[EXERCISE BRIEF]: Return the entries verbatim and drop every picture.
BEGIN
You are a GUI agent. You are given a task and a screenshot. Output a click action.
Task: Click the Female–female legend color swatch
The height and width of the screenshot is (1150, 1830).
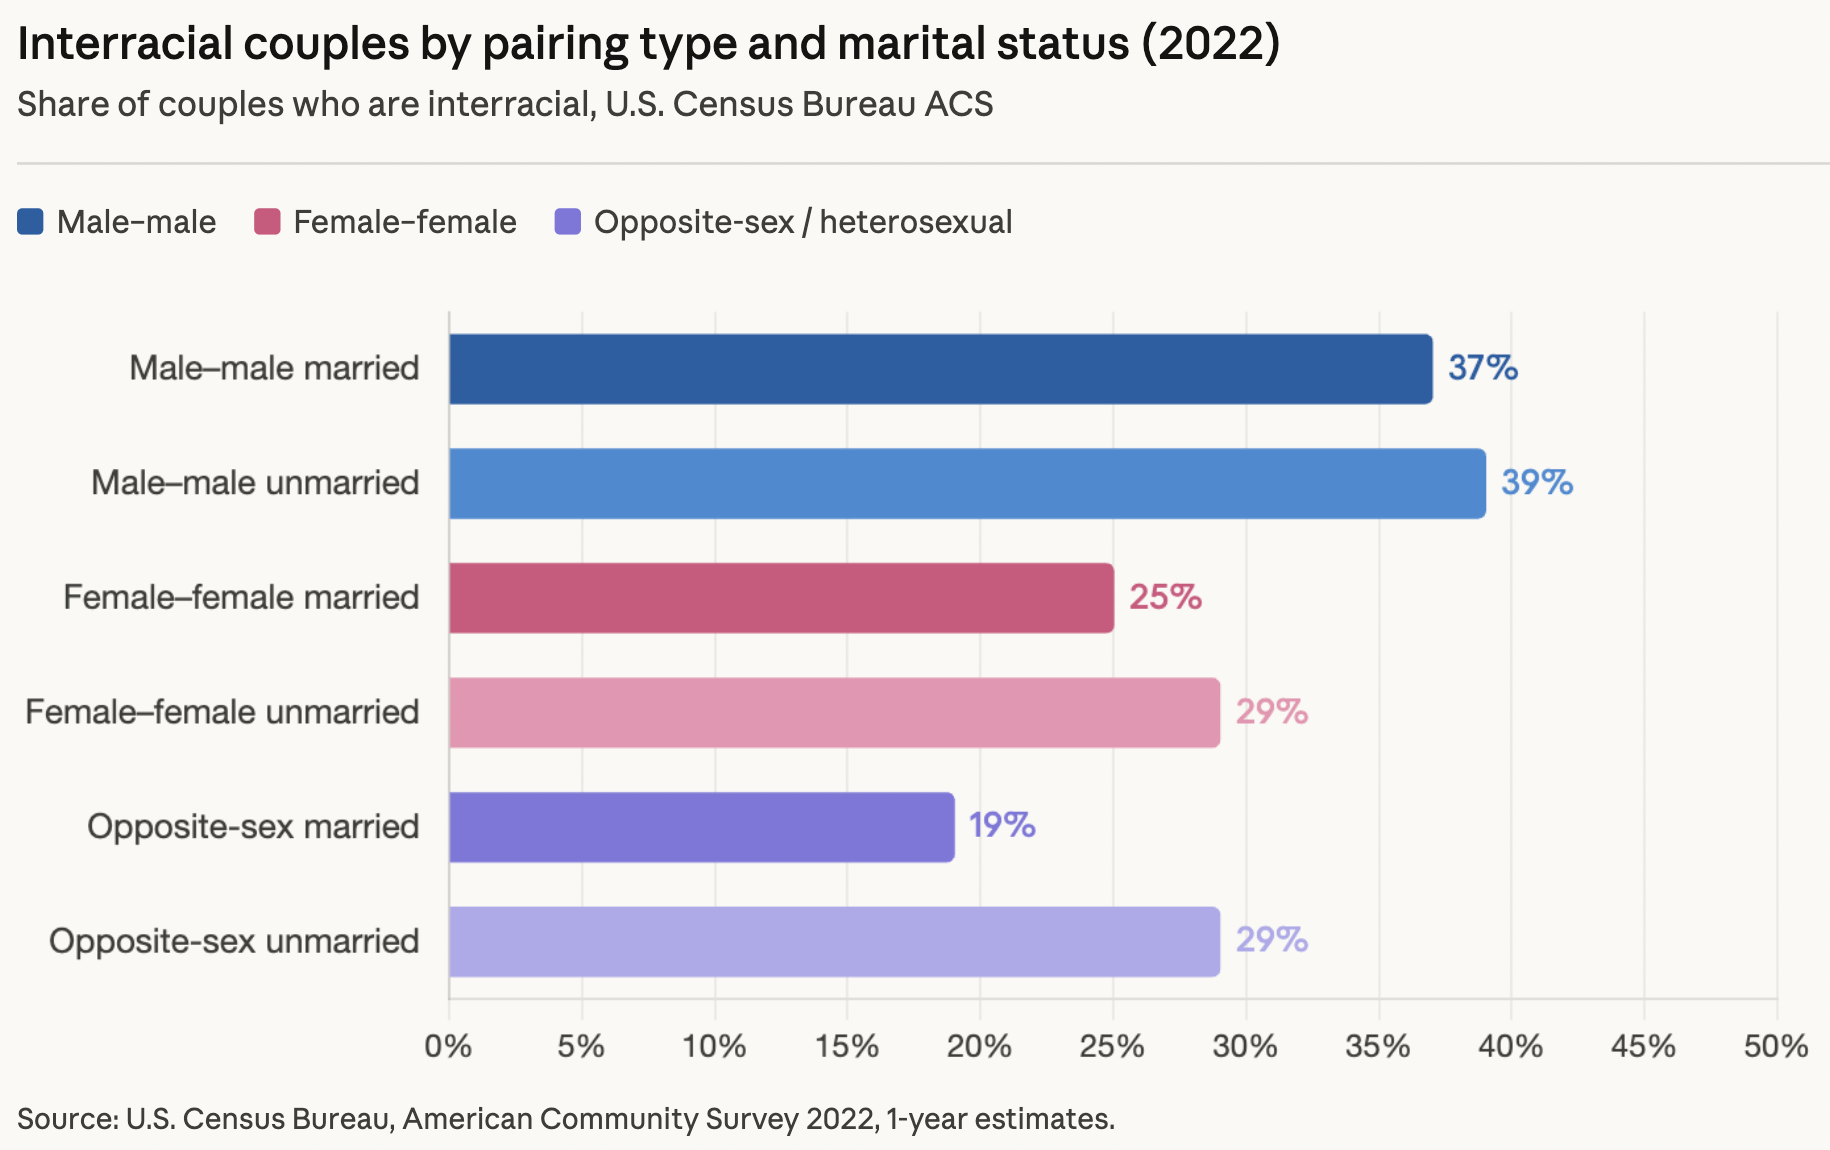click(267, 222)
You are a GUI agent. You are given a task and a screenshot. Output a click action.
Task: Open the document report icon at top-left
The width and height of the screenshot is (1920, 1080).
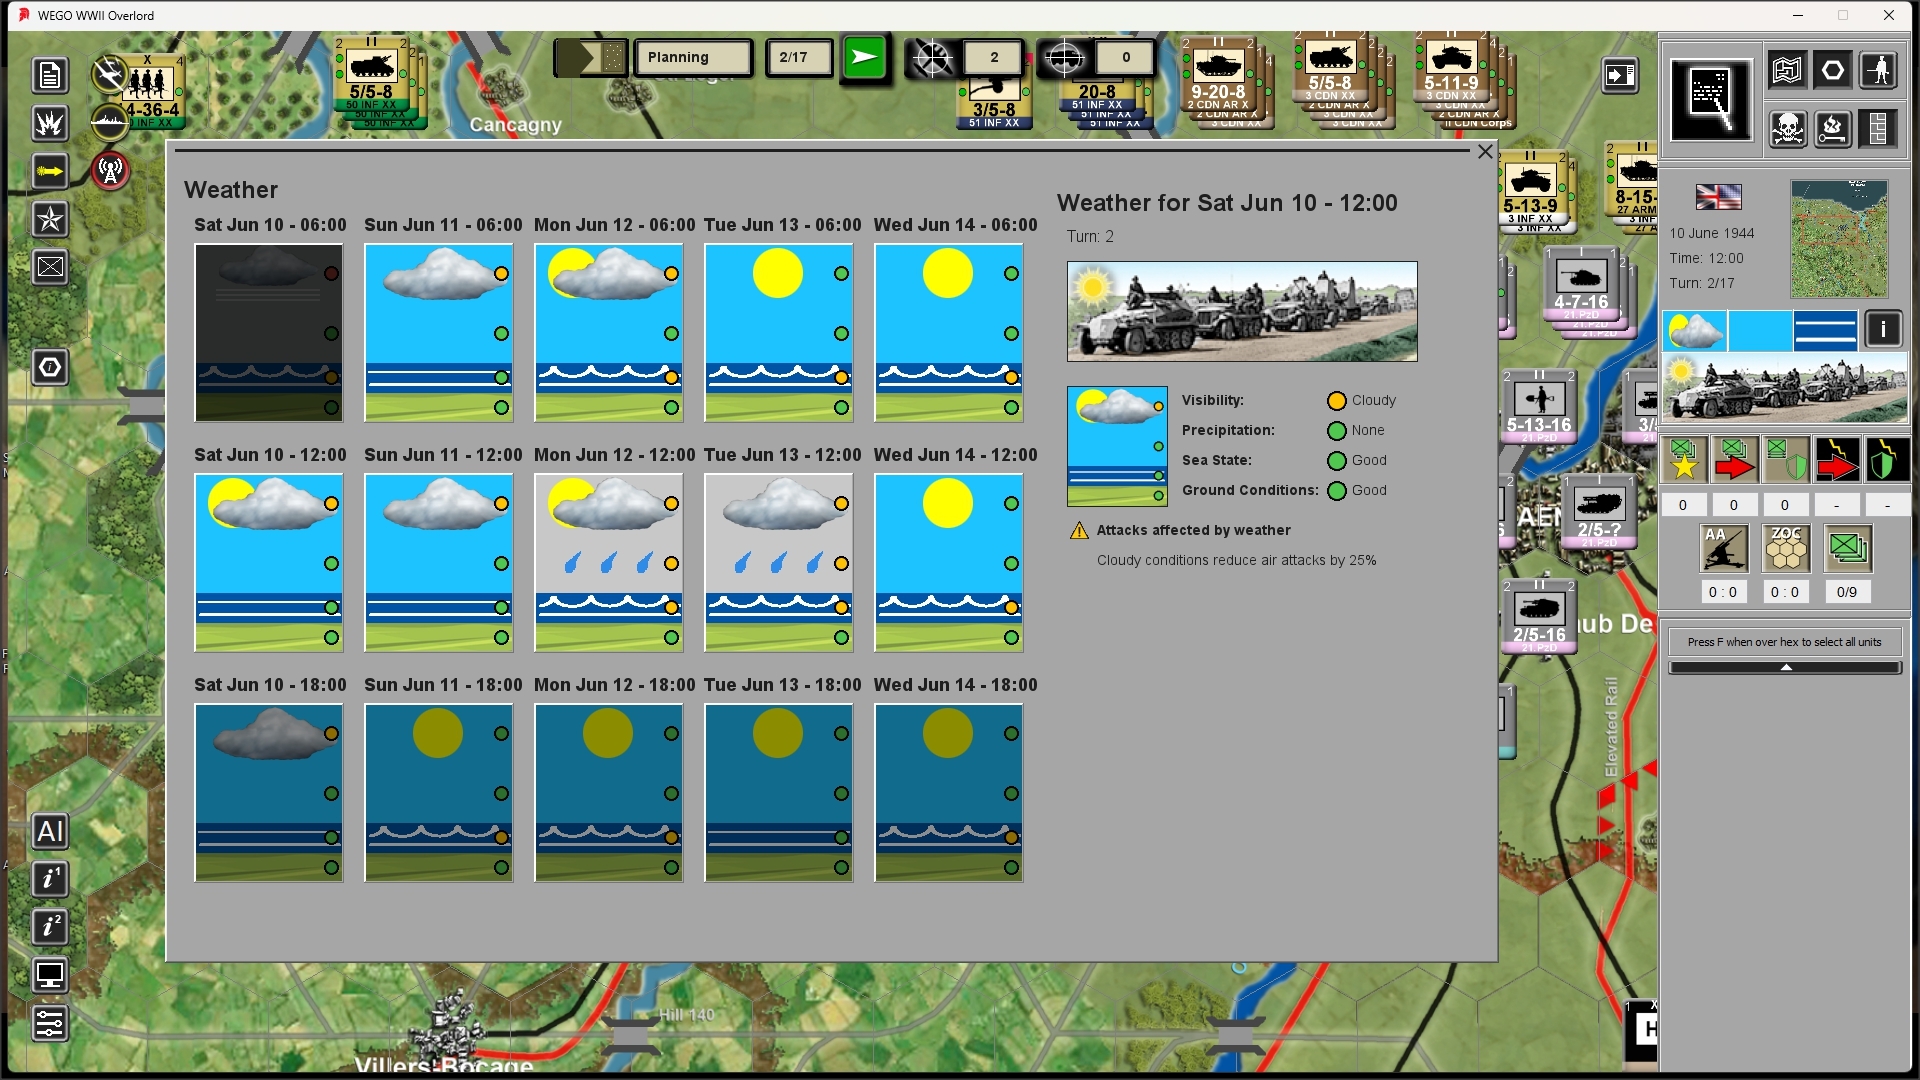click(x=50, y=75)
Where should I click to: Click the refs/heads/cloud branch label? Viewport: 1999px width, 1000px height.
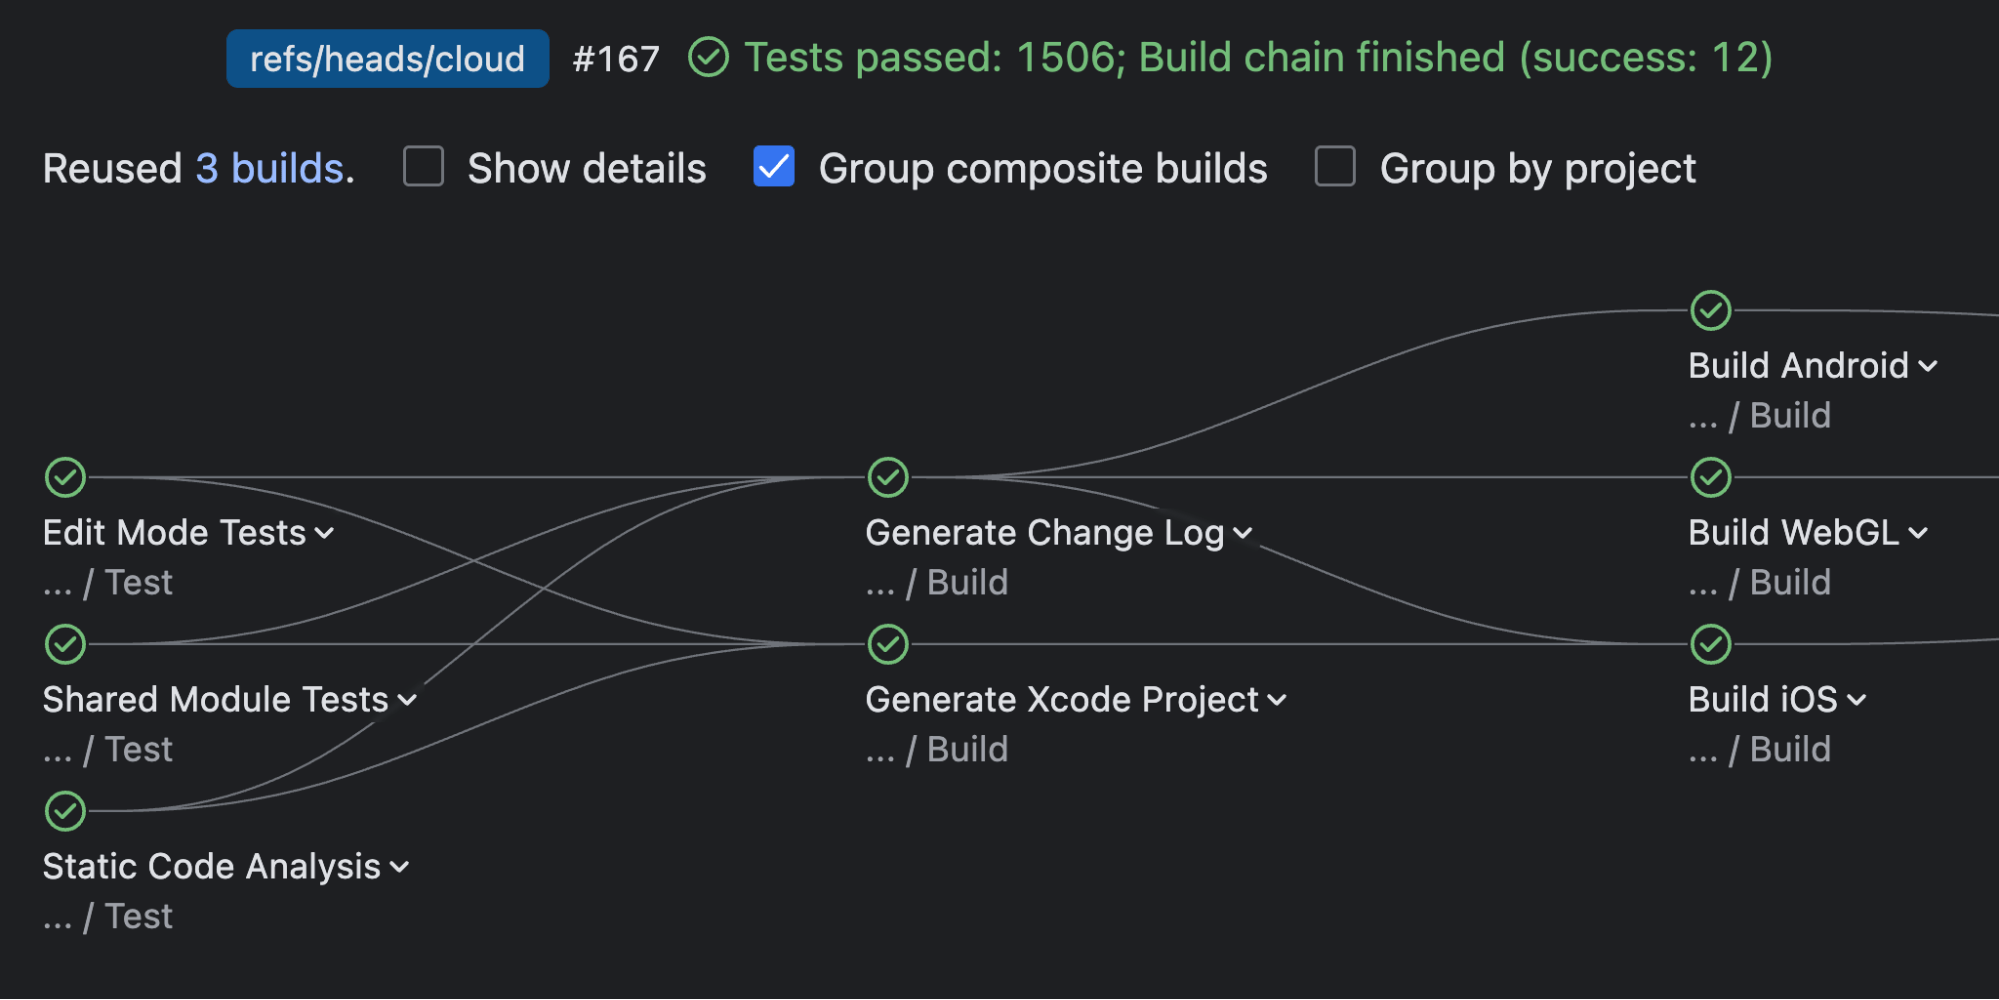pyautogui.click(x=387, y=59)
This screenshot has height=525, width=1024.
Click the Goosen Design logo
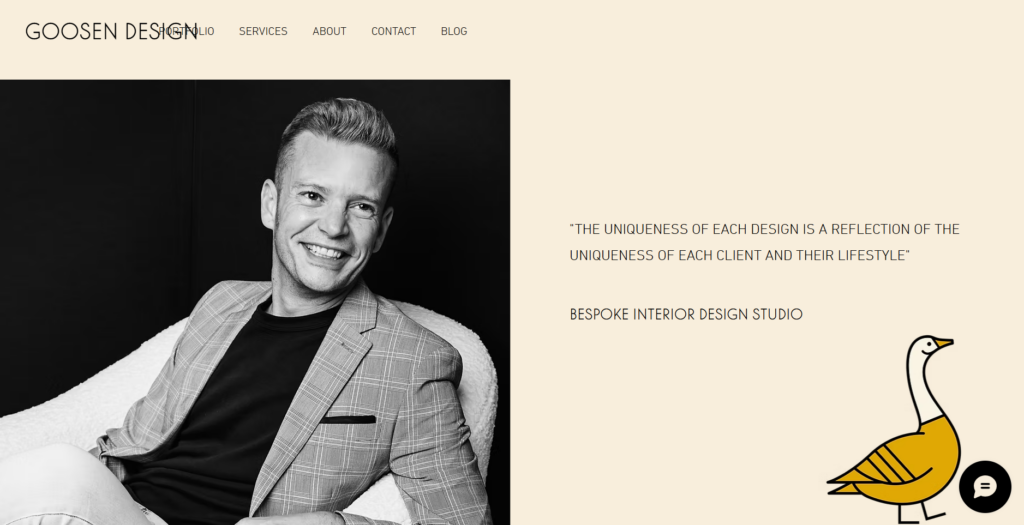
END
[RESPONSE TO THE TASK]:
You are a GUI agent. You are given a task and a screenshot. Output a click action.
Task: Click the Female–female legend color swatch
The height and width of the screenshot is (1150, 1830).
click(267, 222)
You are a GUI agent. You are given a task and a screenshot. Output a click action.
Task: Open the document report icon at top-left
The width and height of the screenshot is (1920, 1080).
click(x=50, y=75)
Where should I click to: Click the refs/heads/cloud branch label? Viewport: 1999px width, 1000px height.
pyautogui.click(x=387, y=59)
This screenshot has height=525, width=1024.
Click the Goosen Design logo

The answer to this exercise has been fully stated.